WHAT TO PRODUCE:
Return the entire listing below verbatim, from its first line through its last, changing nothing.

EXTRACTED RECORDS:
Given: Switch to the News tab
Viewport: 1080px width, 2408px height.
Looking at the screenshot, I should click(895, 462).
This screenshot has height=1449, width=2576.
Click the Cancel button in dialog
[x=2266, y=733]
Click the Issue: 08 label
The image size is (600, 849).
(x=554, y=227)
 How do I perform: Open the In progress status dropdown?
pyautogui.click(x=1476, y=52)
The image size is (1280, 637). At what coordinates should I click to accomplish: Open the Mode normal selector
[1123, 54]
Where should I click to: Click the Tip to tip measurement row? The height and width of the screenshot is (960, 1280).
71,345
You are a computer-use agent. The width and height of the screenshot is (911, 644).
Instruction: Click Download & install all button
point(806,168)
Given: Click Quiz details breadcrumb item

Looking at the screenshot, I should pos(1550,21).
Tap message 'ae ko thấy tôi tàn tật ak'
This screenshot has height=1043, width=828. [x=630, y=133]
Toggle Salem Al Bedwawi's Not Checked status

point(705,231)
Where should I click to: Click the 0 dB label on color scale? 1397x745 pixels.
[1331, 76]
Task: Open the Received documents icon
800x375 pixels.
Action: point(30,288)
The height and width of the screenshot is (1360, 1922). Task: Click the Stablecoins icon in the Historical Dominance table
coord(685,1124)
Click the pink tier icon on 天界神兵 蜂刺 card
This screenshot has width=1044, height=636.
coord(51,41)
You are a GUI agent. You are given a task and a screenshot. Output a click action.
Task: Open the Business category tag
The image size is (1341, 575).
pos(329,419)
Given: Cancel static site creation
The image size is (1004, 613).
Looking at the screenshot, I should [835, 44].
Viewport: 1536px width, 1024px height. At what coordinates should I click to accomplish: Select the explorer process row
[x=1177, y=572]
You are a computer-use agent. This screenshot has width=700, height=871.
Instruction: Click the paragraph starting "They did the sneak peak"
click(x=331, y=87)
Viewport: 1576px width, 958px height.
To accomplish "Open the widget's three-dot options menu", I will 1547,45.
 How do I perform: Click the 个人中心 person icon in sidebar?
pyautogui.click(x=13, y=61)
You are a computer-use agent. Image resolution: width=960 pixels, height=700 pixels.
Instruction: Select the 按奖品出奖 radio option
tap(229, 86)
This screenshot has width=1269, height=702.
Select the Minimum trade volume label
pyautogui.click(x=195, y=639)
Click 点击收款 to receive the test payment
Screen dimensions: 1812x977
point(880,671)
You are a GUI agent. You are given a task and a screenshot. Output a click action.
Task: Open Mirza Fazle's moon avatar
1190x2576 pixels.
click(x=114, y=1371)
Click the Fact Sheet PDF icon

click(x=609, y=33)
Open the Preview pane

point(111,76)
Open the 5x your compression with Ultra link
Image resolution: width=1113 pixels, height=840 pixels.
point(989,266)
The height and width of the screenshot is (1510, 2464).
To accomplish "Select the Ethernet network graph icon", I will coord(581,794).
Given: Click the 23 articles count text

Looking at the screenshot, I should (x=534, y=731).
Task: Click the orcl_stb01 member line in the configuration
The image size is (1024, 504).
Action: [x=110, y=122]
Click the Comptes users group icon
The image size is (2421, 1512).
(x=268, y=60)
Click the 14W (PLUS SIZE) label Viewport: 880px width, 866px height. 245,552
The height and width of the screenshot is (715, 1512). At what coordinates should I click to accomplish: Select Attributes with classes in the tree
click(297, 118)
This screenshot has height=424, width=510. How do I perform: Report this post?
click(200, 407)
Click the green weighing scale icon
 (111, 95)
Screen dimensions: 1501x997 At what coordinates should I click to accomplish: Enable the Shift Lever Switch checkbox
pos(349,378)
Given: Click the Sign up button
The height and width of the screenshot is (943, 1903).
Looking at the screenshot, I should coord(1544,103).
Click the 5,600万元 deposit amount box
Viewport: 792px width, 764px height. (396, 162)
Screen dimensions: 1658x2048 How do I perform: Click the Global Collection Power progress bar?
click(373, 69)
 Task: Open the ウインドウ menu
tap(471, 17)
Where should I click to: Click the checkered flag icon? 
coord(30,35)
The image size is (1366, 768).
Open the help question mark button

EXERCISE OUTPUT:
Given: Switch to the News tab
Viewport: 1080px width, 2408px height.
Looking at the screenshot, I should click(895, 462).
This screenshot has height=1449, width=2576.
Click the Cancel button in dialog
[x=2266, y=733]
Click the Issue: 08 label
The image size is (600, 849).
(x=554, y=227)
 How do I perform: Open the In progress status dropdown?
pyautogui.click(x=1476, y=52)
The image size is (1280, 637). At what coordinates should I click to accomplish: Open the Mode normal selector
[1123, 54]
Where should I click to: Click the Tip to tip measurement row? The height and width of the screenshot is (960, 1280).
71,345
You are a computer-use agent. The width and height of the screenshot is (911, 644).
Instruction: Click Download & install all button
point(806,168)
Given: Click Quiz details breadcrumb item

Looking at the screenshot, I should pos(1550,21).
Tap message 'ae ko thấy tôi tàn tật ak'
This screenshot has height=1043, width=828. [x=630, y=133]
Toggle Salem Al Bedwawi's Not Checked status

point(705,231)
Where should I click to: Click the 0 dB label on color scale? 1397x745 pixels.
[1331, 76]
Task: Open the Received documents icon
800x375 pixels.
Action: point(30,288)
The height and width of the screenshot is (1360, 1922). Task: Click the Stablecoins icon in the Historical Dominance table
coord(685,1124)
Click the pink tier icon on 天界神兵 蜂刺 card
This screenshot has width=1044, height=636.
coord(51,41)
You are a GUI agent. You are given a task and a screenshot. Output a click action.
Task: Open the Business category tag
The image size is (1341, 575).
pos(329,419)
Given: Cancel static site creation
The image size is (1004, 613).
Looking at the screenshot, I should [835, 44].
Viewport: 1536px width, 1024px height. At what coordinates should I click to accomplish: Select the explorer process row
[x=1177, y=572]
You are a computer-use agent. This screenshot has width=700, height=871.
Instruction: Click the paragraph starting "They did the sneak peak"
click(x=331, y=87)
Viewport: 1576px width, 958px height.
To accomplish "Open the widget's three-dot options menu", I will 1547,45.
 How do I perform: Click the 个人中心 person icon in sidebar?
pyautogui.click(x=13, y=61)
You are a computer-use agent. Image resolution: width=960 pixels, height=700 pixels.
Instruction: Select the 按奖品出奖 radio option
tap(229, 86)
This screenshot has width=1269, height=702.
Select the Minimum trade volume label
pyautogui.click(x=195, y=639)
Click 点击收款 to receive the test payment
Screen dimensions: 1812x977
point(880,671)
You are a GUI agent. You are given a task and a screenshot. Output a click action.
Task: Open Mirza Fazle's moon avatar
1190x2576 pixels.
click(x=114, y=1371)
Click the Fact Sheet PDF icon

click(x=609, y=33)
Open the Preview pane

point(111,76)
Open the 5x your compression with Ultra link
Image resolution: width=1113 pixels, height=840 pixels.
point(989,266)
The height and width of the screenshot is (1510, 2464).
To accomplish "Select the Ethernet network graph icon", I will coord(581,794).
Given: Click the 23 articles count text

Looking at the screenshot, I should (x=534, y=731).
Task: Click the orcl_stb01 member line in the configuration
The image size is (1024, 504).
Action: [x=110, y=122]
Click the Comptes users group icon
The image size is (2421, 1512).
(x=268, y=60)
Click the 14W (PLUS SIZE) label Viewport: 880px width, 866px height. 245,552
The height and width of the screenshot is (715, 1512). At what coordinates should I click to accomplish: Select Attributes with classes in the tree
click(297, 118)
This screenshot has height=424, width=510. How do I perform: Report this post?
click(200, 407)
Click the green weighing scale icon
 (111, 95)
Screen dimensions: 1501x997 At what coordinates should I click to accomplish: Enable the Shift Lever Switch checkbox
pos(349,378)
Given: Click the Sign up button
The height and width of the screenshot is (943, 1903).
Looking at the screenshot, I should coord(1544,103).
Click the 5,600万元 deposit amount box
Viewport: 792px width, 764px height. (396, 162)
Screen dimensions: 1658x2048 How do I perform: Click the Global Collection Power progress bar?
click(373, 69)
 Task: Open the ウインドウ menu
tap(471, 17)
Where should I click to: Click the checkered flag icon? 
coord(30,35)
The image size is (1366, 768).
Open the help question mark button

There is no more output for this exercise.